En el corazón de la región de Campania, bañada por las aguas azules del mar Tirreno, se encuentra un refugio de autenticidad y color sorprendente. Se trata de la Isla Procida, la más pequeña de las islas que conforman el archipiélago napolitano, junto a sus famosas vecinas Ischia y Capri. Con una superficie de apenas 4 kilómetros cuadrados, este rincón italiano ofrece una experiencia distinta al turismo masivo, donde la historia, la cultura marítima y la calidez de sus aproximadamente 10.000 habitantes crean una atmósfera única en el mundo.
Orígenes y evolución de la Isla Procida

La historia de la Isla Procida es tan fascinante como su paisaje. Su relieve se originó a partir de la erupción de cuatro volcanes, hoy extintos y en gran parte bajo el agua, lo que le otorga una geografía de costas recortadas y pequeñas bahías. Habitada desde la Edad del Bronce por colonos micénicos, la isla fue posteriormente un punto estratégico para griegos y romanos.
Durante la Edad Media, Procida sufrió constantes ataques de piratas sarracenos, lo que obligó a su población a refugiarse en las zonas más altas y protegidas. Este contexto dio lugar a la formación de Terra Murata, un centro que está sobre un acantilado de 90 metros de altura que domina todo el golfo.

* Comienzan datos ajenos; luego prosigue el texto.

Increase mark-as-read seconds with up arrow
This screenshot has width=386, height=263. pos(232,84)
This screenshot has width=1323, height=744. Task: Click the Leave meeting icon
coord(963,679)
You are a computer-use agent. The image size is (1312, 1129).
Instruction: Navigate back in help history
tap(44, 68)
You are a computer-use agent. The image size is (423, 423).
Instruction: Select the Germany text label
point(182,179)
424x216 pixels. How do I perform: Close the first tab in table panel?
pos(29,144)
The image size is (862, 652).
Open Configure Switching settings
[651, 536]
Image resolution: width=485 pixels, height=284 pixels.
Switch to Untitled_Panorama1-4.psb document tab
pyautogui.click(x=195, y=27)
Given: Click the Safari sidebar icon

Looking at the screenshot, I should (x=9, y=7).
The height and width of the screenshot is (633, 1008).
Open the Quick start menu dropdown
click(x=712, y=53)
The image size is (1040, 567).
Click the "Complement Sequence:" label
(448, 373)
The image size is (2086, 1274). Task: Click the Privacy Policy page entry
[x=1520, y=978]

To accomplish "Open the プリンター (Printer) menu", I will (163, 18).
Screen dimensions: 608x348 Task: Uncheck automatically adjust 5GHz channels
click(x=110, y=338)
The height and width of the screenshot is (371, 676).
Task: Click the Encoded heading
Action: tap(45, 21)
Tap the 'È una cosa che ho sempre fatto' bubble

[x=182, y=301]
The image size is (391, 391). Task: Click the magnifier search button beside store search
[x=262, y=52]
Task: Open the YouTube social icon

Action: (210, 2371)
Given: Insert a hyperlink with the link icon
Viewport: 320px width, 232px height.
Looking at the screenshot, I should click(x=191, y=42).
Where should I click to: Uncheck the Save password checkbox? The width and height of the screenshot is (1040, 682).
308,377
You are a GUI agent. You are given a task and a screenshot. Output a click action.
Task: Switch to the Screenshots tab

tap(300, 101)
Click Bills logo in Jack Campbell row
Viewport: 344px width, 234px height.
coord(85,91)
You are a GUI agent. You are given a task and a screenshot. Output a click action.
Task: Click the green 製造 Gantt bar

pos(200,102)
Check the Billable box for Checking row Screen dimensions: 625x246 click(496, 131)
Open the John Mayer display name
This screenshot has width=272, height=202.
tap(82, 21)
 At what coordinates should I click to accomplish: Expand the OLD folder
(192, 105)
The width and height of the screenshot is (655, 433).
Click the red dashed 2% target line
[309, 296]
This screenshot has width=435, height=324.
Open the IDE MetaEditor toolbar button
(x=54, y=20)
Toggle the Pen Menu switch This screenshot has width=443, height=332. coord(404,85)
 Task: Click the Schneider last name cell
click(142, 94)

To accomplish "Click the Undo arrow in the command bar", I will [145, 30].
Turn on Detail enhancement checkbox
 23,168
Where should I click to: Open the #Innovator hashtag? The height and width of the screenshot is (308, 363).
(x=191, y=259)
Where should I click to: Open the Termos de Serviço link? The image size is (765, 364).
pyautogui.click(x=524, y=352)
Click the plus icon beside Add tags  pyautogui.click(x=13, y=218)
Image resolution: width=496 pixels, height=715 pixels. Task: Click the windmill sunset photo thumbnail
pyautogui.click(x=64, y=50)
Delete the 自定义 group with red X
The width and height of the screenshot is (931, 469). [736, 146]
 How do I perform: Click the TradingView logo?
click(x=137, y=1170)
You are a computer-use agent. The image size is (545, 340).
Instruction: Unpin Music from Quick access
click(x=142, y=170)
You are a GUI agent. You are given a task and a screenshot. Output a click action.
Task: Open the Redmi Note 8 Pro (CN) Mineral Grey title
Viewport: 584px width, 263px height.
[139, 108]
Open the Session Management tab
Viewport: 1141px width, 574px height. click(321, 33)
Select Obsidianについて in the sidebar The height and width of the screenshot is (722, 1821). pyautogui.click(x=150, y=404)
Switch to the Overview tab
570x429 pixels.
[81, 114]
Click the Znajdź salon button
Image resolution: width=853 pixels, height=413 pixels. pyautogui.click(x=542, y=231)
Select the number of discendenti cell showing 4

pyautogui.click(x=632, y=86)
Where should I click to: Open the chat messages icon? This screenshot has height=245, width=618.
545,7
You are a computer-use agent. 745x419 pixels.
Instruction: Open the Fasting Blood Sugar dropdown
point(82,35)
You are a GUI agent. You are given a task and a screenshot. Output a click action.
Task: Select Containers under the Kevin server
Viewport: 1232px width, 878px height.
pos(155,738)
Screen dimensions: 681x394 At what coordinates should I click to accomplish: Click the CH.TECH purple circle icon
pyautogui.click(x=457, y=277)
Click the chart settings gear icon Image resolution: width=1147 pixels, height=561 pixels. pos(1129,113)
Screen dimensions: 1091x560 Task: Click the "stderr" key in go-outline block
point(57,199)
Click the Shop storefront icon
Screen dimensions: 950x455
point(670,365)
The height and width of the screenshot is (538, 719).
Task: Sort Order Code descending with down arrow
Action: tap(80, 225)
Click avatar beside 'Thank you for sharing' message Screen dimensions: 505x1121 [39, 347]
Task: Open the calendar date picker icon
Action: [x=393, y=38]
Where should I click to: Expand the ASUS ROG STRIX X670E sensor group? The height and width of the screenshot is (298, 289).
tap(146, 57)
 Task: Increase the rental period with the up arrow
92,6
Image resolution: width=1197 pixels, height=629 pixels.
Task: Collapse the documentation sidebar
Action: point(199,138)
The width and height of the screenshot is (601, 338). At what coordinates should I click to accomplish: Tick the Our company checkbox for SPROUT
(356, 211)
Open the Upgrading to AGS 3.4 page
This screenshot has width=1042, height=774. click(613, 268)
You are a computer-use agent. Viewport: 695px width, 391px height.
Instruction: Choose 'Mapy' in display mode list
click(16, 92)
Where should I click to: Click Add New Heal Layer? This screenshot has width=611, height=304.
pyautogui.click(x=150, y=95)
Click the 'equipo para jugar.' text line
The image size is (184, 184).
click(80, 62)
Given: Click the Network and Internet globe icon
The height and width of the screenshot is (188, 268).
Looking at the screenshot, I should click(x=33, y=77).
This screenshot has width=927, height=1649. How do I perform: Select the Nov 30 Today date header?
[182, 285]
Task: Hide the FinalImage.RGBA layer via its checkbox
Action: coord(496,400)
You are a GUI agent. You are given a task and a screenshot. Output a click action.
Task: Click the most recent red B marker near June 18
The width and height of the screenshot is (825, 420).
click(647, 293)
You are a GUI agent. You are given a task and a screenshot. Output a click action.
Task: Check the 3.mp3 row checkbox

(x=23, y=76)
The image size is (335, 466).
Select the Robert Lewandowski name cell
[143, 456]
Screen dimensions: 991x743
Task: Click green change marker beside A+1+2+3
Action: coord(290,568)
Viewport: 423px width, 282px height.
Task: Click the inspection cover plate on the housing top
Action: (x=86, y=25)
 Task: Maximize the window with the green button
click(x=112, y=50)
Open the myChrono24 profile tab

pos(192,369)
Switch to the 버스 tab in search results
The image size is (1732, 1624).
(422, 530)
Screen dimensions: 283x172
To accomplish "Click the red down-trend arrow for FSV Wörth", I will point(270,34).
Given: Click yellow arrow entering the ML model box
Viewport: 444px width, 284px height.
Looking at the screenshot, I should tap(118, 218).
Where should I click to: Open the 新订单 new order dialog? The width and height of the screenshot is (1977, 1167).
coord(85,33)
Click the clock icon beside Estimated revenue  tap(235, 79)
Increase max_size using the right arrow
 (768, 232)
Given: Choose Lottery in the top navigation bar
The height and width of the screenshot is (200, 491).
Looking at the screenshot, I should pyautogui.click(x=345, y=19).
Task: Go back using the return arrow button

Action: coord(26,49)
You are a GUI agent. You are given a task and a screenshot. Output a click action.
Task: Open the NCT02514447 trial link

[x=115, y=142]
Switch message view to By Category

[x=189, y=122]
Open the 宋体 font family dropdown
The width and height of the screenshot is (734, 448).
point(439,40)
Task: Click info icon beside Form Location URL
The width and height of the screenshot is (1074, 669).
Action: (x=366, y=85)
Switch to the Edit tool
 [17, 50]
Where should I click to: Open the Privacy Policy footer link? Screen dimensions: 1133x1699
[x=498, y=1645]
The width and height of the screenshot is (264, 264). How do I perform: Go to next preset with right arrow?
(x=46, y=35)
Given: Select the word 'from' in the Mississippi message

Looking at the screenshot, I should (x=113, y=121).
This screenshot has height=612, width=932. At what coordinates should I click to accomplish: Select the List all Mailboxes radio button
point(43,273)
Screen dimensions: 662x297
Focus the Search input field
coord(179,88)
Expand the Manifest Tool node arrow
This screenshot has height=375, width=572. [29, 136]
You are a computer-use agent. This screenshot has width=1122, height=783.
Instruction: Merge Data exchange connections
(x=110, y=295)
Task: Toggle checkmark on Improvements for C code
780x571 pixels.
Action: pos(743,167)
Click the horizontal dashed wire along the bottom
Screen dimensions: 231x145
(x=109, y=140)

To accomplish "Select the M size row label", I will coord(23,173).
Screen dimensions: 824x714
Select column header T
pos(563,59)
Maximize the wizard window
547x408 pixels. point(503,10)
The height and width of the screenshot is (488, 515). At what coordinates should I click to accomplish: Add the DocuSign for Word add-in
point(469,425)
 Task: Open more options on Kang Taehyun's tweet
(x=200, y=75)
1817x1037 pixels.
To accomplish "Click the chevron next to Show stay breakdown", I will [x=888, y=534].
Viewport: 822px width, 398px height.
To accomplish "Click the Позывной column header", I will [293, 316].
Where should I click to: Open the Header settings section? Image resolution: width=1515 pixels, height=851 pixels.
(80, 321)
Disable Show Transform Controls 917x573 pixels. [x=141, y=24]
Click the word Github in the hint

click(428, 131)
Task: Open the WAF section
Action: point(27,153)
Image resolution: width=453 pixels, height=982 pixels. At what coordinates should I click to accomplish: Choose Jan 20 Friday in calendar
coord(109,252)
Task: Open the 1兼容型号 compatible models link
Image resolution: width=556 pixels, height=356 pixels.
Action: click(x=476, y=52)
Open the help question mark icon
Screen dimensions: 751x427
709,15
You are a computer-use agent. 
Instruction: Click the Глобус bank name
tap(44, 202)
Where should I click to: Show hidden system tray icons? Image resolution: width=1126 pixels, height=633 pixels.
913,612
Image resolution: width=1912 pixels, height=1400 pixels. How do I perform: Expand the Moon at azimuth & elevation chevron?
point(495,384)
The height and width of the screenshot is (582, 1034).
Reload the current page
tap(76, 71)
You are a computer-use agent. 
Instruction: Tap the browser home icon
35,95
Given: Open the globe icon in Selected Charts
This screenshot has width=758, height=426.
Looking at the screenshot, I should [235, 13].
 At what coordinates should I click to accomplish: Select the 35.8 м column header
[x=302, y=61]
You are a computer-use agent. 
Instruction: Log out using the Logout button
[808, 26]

Con el paso de los siglos, la isla pasó por manos de diversas familias nobles, como los d'Avalos, quienes dejaron una marca indeleble en su arquitectura y sistema defensivo. A diferencia de sus islas vecinas, Procida mantuvo siempre un perfil que se vincula a la pesca y a la formación de marinos mercantes, una tradición que se respira en cada rincón de sus puertos.
Atractivos turísticos imperdibles de la Isla Procida
A pesar de su tamaño, la isla ofrece rincones con mucho simbolismo y belleza visual. El lugar más icónico es, sin dudas, Marina Corricella, el pueblo de pescadores más antiguo de la zona. Es famoso mundialmente por sus casas pintadas de colores pastel (rosa, amarillo, azul y verde), una tradición que permitía a los pescadores identificar sus hogares desde el mar mientras trabajaban.
Para quienes buscan sumergirse en la historia y la cultura local, existen puntos clave que no pueden faltar en el itinerario:
- Palazzo d'Avalos: Se construyó en el siglo XVI, funcionó como palacio señorial y, posteriormente, como una de las prisiones más imponentes de Italia hasta finales de la década de 1980. Actualmente se puede visitar para conocer su cruda pero fascinante historia.
- Abadía de San Miguel Arcángel: Situada en Terra Murata, es el centro religioso de la isla. Alberga una biblioteca antigua con miles de volúmenes y una red de catacumbas.
- Isla de Vivara: Unida a Procida por un puente peatonal, esta reserva natural es el borde de un antiguo cráter volcánico. Es un sitio arqueológico y natural donde se conservan especies vegetales y aves migratorias únicas.
Curiosidades y consejos para visitar este paraíso italiano

La Isla Procida no solo destaca por su arquitectura, sino también por ser elegida como Capital Italiana de la Cultura en 2022, la primera isla en recibir este honor bajo el lema "la cultura no aísla". Además, su belleza sirvió de escenario para el cine internacional, siendo el set de filmación de clásicos como Il Postino (El cartero de Neruda) y El talentoso Sr. Ripley.
Cada año, la isla recibe a miles de viajeros que buscan tranquilidad, aunque mantiene un volumen de visitantes mucho más manejable que Capri. Para llegar, se debe tomar un ferri o un hidroala desde los puertos de Nápoles o Pozzuoli, en un viaje que dura entre 40 y 60 minutos. Una vez allí, la mejor recomendación es recorrerla a pie o alquilar bicicletas eléctricas, ya que sus calles son angostas y el encanto real se encuentra en perderse por sus pasajes. No te vayas sin probar la gastronomía local basada en el mar y el famoso limón de Procida, ingrediente principal de ensaladas y dulces que son un sello distintivo de la región.